> _PROBLEM DETAILS_
The output should be all lines of the entries below in which the word "agent" occurs.

> _PROVIDED RECORDS_

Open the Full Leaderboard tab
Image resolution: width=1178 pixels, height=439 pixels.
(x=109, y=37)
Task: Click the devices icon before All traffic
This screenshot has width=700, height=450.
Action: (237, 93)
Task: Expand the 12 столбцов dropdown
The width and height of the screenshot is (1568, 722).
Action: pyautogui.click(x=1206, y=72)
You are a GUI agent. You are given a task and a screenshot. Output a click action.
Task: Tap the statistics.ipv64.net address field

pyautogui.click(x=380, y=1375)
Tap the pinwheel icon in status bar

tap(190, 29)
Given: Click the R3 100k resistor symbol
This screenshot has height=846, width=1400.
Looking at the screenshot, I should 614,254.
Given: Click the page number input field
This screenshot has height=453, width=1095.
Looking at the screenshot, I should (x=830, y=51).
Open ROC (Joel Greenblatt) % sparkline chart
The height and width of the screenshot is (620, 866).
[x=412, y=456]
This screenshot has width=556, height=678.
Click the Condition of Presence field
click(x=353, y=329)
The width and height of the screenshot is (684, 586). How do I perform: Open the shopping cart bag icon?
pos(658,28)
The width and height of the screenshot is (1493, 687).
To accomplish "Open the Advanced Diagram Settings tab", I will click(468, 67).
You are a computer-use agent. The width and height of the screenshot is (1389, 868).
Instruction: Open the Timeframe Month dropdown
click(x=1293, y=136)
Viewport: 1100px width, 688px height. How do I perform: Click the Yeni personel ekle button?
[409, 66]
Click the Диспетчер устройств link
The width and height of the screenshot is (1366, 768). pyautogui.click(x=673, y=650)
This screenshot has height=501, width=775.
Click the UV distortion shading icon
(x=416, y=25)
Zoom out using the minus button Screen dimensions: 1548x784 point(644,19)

> _ANSWER BOX_
You are a GUI agent. You are given a task and a screenshot. Output a click action.
You are a computer-use agent. The width and height of the screenshot is (1389, 868).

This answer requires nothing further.